## AIM OF THE EXERCISE
This exercise calls for the line with "Viewport: 1291px width, 924px height.", the line with "The height and width of the screenshot is (812, 1487).", and all lines between them in the material below, output exactly and with no other lines.

----

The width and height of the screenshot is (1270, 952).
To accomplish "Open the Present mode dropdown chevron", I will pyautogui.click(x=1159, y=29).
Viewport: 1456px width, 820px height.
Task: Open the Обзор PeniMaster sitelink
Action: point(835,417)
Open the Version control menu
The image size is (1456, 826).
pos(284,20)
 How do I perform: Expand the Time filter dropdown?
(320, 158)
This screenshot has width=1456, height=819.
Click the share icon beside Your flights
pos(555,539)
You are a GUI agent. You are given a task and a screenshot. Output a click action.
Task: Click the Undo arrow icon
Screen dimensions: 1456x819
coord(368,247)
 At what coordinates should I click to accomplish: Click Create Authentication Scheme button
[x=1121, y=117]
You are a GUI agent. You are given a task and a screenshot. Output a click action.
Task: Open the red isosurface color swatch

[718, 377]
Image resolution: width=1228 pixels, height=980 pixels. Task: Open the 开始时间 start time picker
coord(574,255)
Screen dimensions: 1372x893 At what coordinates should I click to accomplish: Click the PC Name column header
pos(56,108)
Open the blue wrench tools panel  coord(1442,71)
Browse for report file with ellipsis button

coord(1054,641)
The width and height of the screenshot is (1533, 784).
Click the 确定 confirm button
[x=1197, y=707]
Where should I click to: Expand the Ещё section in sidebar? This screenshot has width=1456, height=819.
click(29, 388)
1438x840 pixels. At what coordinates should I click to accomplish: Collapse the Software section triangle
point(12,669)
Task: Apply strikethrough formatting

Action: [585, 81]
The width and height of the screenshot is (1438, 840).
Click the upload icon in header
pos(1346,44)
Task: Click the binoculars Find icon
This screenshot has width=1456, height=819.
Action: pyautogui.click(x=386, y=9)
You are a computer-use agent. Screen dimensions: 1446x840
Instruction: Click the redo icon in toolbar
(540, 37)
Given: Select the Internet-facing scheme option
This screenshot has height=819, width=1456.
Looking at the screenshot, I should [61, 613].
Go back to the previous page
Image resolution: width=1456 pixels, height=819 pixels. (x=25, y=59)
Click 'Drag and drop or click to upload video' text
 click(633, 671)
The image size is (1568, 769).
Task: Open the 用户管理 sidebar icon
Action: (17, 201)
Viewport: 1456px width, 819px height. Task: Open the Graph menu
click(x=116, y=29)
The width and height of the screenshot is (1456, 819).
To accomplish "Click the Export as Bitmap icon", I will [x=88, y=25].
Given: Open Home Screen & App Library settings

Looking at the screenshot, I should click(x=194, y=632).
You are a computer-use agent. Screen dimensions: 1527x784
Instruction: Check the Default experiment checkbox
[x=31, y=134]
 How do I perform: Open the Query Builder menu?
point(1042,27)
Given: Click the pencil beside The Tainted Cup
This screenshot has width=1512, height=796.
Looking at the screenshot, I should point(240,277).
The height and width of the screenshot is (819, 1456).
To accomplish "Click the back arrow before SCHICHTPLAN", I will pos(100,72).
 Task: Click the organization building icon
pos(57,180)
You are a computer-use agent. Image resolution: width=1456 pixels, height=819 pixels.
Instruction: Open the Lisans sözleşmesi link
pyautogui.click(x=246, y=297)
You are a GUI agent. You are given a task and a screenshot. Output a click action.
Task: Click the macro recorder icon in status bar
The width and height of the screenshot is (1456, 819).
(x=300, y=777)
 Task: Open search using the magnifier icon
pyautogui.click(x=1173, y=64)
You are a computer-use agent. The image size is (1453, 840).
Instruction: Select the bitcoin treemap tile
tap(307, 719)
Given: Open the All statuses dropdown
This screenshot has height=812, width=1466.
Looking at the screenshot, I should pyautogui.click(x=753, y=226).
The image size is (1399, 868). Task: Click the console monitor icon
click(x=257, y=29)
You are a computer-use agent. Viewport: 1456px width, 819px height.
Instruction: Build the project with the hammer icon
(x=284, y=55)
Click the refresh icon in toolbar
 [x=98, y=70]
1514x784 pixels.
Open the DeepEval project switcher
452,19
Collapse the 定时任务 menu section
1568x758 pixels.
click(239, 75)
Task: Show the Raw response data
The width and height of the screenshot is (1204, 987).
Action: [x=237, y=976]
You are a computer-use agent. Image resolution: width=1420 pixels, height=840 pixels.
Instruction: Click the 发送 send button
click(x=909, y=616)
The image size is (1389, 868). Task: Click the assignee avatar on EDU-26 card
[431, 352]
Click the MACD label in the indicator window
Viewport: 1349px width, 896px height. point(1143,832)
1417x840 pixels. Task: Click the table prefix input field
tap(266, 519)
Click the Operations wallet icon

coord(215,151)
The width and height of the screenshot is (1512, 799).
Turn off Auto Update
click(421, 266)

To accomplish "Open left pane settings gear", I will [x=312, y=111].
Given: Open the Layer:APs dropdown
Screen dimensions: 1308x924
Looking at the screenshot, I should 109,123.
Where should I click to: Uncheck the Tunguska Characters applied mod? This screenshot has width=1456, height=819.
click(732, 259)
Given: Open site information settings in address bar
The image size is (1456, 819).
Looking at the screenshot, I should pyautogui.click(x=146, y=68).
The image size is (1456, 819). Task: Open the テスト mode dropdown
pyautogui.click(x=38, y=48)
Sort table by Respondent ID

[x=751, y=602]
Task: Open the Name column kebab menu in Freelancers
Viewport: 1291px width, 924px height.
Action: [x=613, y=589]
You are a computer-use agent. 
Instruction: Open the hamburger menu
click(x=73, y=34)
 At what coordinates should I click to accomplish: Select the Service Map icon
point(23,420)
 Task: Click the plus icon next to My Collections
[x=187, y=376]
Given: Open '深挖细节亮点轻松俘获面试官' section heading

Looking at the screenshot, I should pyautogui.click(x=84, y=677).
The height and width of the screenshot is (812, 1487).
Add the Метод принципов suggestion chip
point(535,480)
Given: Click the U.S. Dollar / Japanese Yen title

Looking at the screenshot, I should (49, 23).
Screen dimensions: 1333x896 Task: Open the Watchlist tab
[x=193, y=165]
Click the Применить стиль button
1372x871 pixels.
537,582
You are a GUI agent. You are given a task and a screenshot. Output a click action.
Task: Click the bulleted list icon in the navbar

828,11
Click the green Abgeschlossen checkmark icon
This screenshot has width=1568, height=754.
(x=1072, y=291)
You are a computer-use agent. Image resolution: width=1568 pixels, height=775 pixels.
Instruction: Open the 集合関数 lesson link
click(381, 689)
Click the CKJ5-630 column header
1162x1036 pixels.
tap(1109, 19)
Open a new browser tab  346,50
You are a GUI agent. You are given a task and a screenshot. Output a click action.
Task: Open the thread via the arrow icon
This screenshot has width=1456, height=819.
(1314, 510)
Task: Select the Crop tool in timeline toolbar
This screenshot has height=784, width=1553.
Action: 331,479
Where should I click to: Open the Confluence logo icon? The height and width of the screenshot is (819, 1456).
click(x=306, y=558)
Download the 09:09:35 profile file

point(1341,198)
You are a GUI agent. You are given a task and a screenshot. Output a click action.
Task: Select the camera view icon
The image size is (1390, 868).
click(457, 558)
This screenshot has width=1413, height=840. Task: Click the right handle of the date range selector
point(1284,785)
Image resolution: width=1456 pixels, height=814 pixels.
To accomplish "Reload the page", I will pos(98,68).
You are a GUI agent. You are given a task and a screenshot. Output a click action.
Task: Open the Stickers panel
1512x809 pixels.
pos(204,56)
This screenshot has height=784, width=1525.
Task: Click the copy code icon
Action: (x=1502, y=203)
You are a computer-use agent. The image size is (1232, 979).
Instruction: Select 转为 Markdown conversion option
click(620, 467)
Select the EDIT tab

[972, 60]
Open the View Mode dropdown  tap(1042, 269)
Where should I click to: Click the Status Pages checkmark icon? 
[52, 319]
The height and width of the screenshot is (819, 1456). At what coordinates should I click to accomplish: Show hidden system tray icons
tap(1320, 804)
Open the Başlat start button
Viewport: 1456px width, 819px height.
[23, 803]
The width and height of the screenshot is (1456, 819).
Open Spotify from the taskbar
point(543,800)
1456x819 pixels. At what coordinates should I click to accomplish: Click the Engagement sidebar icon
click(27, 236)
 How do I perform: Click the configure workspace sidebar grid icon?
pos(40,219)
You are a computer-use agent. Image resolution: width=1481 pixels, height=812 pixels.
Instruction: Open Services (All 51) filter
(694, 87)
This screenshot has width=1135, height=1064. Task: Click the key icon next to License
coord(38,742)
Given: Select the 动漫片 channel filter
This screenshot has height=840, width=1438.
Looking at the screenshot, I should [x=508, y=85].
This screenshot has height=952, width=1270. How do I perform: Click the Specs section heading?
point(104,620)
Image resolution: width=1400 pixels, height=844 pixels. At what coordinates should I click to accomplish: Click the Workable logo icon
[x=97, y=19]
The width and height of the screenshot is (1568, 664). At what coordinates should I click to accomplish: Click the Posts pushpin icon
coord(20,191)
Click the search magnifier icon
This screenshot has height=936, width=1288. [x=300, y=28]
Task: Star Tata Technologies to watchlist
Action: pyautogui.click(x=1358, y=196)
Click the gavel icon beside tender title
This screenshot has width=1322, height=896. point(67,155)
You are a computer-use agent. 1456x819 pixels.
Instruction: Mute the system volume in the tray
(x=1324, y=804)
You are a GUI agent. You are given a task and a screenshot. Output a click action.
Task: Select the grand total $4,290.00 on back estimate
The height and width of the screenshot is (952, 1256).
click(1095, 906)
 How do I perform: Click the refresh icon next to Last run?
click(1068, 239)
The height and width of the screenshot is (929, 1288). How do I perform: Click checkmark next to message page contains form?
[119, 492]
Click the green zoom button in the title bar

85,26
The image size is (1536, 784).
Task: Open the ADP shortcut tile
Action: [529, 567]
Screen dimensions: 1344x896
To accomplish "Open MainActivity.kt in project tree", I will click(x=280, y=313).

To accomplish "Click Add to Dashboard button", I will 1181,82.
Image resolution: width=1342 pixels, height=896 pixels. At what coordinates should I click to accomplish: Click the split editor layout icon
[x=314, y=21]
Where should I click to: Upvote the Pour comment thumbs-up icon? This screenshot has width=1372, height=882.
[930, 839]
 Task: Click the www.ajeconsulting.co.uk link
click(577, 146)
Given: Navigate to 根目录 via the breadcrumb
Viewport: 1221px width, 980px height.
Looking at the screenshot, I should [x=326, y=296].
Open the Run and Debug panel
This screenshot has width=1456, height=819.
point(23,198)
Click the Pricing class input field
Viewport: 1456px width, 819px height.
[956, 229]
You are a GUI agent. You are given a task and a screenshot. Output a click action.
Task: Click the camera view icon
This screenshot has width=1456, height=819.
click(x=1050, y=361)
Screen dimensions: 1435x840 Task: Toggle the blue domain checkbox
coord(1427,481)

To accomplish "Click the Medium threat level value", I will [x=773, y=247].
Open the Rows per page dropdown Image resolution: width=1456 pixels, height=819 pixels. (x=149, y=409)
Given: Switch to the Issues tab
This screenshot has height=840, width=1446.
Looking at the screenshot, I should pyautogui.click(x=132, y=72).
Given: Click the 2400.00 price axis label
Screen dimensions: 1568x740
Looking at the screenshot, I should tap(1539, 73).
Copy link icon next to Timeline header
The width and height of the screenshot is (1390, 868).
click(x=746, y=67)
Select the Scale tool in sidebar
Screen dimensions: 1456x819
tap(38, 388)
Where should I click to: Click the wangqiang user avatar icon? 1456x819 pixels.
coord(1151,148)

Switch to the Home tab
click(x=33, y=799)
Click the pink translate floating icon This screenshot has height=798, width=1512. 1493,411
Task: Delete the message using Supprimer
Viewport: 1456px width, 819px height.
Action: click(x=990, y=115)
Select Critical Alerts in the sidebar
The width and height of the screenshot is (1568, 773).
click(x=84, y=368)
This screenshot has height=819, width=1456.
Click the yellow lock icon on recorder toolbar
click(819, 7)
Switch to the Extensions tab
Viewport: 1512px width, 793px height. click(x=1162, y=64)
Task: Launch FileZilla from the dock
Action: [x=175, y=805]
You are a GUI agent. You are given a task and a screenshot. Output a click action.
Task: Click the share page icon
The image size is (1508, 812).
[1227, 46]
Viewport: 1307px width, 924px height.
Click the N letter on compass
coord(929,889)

----

## WRITTEN SOLUTION
Viewport: 1291px width, 924px height.
Action: [x=613, y=589]
You are a computer-use agent. 
Instruction: Open the hamburger menu
click(x=73, y=34)
 At what coordinates should I click to accomplish: Select the Service Map icon
point(23,420)
 Task: Click the plus icon next to My Collections
[x=187, y=376]
Given: Open '深挖细节亮点轻松俘获面试官' section heading

Looking at the screenshot, I should pyautogui.click(x=84, y=677).
The height and width of the screenshot is (812, 1487).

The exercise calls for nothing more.